START Extracted data

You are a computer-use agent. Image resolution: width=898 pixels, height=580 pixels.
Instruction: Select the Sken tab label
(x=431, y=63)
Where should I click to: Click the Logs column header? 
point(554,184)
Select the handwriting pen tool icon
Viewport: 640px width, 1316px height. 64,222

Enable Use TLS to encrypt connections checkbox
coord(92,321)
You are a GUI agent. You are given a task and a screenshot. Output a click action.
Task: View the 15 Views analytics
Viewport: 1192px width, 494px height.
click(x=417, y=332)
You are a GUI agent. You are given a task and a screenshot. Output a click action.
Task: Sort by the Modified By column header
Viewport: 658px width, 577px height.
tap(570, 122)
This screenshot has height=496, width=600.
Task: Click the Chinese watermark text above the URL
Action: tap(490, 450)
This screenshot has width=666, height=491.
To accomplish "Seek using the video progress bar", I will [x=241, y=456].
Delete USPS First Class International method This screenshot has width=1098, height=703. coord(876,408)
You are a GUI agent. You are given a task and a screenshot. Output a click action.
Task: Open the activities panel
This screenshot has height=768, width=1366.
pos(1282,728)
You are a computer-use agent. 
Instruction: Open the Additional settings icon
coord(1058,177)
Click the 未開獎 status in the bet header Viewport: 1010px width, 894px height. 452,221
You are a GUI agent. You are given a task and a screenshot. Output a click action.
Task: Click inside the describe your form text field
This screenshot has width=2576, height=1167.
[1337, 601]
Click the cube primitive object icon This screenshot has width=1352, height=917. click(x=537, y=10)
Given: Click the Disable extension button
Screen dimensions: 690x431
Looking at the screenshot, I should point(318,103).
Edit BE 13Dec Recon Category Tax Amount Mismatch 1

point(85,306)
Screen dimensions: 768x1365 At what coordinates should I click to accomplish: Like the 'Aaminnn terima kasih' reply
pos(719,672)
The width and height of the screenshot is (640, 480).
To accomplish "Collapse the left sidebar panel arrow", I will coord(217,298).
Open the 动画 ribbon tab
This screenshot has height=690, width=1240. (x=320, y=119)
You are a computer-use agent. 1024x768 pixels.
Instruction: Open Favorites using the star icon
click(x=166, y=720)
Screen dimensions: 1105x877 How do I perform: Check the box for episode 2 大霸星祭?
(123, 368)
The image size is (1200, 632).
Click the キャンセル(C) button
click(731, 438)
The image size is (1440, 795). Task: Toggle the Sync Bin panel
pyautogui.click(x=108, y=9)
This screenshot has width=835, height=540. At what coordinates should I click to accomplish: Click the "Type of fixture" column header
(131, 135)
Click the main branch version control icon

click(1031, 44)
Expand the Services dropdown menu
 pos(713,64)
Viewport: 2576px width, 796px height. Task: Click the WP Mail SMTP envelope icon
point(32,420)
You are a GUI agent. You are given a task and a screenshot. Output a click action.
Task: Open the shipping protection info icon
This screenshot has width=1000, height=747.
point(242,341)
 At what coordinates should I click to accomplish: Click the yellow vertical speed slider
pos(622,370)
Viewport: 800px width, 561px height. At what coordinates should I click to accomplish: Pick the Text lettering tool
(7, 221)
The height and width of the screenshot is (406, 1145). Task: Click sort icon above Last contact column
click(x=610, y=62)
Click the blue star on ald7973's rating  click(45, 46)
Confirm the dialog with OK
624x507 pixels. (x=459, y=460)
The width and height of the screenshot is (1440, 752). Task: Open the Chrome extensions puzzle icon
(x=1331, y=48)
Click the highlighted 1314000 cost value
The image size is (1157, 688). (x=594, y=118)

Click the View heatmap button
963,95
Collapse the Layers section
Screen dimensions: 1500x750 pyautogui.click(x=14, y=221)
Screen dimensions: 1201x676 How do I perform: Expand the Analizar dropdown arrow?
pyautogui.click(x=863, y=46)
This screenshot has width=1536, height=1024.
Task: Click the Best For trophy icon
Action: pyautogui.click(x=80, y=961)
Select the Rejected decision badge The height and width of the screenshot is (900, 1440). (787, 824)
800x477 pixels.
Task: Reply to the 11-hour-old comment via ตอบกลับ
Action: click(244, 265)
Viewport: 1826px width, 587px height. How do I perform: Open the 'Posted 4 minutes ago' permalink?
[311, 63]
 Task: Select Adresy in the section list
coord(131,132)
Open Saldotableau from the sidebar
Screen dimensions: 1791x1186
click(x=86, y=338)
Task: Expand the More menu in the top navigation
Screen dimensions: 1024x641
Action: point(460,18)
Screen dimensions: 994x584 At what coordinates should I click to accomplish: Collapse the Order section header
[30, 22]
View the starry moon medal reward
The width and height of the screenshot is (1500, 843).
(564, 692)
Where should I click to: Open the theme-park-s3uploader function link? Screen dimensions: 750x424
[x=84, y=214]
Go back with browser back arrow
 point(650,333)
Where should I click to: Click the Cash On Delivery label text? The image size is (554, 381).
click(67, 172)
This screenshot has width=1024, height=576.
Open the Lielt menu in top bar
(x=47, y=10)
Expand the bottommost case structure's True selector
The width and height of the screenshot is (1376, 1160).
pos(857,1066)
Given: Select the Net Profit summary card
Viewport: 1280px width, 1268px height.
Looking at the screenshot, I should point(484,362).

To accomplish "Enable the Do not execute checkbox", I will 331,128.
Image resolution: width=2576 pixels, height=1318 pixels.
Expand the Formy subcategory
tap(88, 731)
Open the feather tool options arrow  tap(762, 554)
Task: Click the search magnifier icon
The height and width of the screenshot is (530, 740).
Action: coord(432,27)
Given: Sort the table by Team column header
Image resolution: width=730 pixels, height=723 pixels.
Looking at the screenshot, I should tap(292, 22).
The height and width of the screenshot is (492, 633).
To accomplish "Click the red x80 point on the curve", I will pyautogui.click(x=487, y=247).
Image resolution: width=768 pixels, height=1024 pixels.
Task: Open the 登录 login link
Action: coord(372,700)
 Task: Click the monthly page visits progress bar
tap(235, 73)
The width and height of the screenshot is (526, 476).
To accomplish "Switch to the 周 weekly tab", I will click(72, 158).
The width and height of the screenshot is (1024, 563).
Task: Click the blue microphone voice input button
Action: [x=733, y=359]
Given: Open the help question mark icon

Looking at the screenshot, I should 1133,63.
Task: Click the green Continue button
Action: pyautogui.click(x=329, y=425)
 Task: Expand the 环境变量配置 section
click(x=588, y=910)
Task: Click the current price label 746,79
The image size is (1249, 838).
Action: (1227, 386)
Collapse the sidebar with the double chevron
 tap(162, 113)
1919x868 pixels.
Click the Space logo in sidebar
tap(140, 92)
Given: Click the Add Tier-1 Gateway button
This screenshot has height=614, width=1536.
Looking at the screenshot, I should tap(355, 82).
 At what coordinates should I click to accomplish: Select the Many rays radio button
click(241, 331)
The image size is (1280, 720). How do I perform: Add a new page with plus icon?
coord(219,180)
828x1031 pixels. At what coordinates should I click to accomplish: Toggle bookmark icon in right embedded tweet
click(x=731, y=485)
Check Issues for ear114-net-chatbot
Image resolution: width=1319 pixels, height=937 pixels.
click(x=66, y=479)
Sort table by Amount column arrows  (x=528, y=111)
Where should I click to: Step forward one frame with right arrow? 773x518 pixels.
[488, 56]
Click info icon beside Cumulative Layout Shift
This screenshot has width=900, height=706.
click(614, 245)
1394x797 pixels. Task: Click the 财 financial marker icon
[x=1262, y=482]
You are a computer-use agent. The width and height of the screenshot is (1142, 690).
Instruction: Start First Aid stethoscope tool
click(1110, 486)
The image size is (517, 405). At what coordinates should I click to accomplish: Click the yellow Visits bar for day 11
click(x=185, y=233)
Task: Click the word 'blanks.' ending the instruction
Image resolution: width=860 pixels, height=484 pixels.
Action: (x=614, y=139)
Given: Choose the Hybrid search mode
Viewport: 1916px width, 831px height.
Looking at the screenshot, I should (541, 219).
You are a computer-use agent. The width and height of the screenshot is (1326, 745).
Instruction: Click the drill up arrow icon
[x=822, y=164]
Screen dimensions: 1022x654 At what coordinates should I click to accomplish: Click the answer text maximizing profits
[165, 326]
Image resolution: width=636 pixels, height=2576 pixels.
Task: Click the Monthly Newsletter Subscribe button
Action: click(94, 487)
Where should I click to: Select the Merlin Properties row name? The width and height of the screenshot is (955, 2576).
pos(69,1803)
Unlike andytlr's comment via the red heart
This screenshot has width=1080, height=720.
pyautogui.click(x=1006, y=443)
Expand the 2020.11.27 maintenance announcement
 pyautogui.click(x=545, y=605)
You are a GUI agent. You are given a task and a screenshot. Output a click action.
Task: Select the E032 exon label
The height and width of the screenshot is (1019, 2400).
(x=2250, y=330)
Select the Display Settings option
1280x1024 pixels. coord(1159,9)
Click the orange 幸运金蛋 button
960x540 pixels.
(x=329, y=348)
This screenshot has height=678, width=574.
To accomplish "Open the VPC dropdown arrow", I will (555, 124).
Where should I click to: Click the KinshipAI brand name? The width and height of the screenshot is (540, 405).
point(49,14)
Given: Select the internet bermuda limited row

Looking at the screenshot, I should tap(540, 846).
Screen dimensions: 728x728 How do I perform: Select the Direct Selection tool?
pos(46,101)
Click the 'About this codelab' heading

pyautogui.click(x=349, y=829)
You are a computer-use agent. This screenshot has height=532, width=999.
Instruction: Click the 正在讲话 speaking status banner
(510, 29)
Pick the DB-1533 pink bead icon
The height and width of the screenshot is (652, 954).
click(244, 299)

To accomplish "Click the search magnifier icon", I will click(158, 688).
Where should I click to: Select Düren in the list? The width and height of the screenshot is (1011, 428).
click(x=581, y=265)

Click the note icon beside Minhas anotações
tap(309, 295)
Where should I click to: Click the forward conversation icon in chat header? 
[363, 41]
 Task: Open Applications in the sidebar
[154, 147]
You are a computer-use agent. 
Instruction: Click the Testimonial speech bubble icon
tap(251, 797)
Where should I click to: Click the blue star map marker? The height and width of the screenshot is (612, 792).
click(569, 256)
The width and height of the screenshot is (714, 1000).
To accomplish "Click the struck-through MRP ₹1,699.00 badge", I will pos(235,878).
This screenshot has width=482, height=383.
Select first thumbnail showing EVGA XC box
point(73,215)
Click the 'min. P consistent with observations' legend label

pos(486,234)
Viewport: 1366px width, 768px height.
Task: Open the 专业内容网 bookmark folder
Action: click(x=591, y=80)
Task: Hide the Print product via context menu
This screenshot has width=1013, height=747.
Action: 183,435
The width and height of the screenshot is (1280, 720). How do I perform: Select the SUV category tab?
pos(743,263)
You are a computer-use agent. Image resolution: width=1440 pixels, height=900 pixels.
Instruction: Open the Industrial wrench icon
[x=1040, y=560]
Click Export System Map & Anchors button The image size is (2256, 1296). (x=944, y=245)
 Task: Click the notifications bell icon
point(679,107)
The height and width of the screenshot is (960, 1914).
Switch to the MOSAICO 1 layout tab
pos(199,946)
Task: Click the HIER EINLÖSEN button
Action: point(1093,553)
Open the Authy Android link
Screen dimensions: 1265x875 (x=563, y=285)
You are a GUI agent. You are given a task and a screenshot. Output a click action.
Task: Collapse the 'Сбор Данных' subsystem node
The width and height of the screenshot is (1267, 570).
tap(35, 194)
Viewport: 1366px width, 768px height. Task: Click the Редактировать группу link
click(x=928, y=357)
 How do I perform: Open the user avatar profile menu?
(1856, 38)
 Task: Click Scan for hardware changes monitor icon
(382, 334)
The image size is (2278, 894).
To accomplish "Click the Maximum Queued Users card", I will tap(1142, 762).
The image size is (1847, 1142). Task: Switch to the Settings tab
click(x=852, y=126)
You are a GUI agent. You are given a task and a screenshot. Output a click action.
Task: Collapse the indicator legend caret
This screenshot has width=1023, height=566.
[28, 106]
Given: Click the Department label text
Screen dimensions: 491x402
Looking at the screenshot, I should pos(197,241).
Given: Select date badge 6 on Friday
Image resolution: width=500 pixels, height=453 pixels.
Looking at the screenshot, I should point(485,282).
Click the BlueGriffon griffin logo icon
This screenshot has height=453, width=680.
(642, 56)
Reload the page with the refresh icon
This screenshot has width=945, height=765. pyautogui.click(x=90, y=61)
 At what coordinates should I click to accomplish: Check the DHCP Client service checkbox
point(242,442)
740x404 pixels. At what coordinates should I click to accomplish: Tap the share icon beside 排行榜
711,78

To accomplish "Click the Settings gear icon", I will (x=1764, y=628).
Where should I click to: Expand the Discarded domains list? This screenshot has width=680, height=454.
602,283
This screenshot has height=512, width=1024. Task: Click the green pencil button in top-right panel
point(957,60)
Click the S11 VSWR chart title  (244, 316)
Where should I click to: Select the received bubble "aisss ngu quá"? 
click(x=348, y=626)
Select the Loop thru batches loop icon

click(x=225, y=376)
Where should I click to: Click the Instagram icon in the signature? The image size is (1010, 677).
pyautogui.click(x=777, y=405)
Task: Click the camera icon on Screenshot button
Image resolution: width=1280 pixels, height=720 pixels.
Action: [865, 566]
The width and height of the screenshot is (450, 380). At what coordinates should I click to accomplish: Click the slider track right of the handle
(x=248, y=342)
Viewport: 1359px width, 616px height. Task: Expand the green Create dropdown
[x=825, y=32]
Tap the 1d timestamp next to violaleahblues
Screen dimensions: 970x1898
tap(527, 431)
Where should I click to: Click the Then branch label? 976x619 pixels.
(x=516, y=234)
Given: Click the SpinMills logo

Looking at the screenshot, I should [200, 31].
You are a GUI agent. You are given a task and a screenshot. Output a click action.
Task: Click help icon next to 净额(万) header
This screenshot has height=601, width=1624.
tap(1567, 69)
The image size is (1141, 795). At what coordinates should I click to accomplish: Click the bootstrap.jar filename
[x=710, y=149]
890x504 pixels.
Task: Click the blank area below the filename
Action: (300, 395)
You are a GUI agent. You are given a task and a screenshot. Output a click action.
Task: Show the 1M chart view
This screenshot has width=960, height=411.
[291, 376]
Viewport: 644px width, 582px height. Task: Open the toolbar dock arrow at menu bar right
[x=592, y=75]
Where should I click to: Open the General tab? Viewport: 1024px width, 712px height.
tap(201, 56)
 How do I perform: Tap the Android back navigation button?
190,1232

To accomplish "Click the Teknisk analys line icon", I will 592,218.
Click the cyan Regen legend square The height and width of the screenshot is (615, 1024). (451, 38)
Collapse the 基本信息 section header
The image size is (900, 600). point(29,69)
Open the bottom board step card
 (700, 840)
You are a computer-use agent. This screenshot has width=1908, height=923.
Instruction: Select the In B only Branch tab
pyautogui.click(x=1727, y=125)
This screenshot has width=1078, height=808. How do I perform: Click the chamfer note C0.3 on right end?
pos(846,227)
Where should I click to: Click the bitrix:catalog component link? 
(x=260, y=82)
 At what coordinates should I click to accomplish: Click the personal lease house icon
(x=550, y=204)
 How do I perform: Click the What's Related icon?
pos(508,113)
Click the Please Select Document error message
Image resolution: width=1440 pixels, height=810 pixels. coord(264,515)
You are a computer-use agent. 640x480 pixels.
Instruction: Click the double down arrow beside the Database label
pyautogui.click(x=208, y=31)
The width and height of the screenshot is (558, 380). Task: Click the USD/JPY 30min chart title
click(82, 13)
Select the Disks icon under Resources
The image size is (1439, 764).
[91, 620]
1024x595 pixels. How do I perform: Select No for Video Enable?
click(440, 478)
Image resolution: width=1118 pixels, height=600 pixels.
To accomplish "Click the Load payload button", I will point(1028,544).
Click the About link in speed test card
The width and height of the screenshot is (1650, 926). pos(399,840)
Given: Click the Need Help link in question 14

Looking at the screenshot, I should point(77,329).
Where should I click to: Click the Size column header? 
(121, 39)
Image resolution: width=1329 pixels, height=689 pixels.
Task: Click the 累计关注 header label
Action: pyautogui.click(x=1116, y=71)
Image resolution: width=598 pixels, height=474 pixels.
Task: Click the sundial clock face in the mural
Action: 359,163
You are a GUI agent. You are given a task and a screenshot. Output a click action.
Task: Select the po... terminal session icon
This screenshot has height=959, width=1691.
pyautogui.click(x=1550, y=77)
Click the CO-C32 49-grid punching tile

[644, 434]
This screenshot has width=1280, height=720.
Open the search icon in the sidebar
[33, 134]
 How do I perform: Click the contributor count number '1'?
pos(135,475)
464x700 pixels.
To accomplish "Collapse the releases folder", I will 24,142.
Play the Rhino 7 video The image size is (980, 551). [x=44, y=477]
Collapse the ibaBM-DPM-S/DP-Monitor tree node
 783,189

END Extracted data

Only the lines from the first line of the records through the line containing "Click the 未開獎" should be repeated, exactly as they appear.

You are a computer-use agent. Image resolution: width=898 pixels, height=580 pixels.
Instruction: Select the Sken tab label
(x=431, y=63)
Where should I click to: Click the Logs column header? 
point(554,184)
Select the handwriting pen tool icon
Viewport: 640px width, 1316px height. 64,222

Enable Use TLS to encrypt connections checkbox
coord(92,321)
You are a GUI agent. You are given a task and a screenshot. Output a click action.
Task: View the 15 Views analytics
Viewport: 1192px width, 494px height.
click(x=417, y=332)
You are a GUI agent. You are given a task and a screenshot. Output a click action.
Task: Sort by the Modified By column header
Viewport: 658px width, 577px height.
tap(570, 122)
This screenshot has height=496, width=600.
Task: Click the Chinese watermark text above the URL
Action: tap(490, 450)
This screenshot has width=666, height=491.
To accomplish "Seek using the video progress bar", I will [x=241, y=456].
Delete USPS First Class International method This screenshot has width=1098, height=703. coord(876,408)
You are a GUI agent. You are given a task and a screenshot. Output a click action.
Task: Open the activities panel
This screenshot has height=768, width=1366.
pos(1282,728)
You are a computer-use agent. 
Instruction: Open the Additional settings icon
coord(1058,177)
Click the 未開獎 status in the bet header Viewport: 1010px width, 894px height. 452,221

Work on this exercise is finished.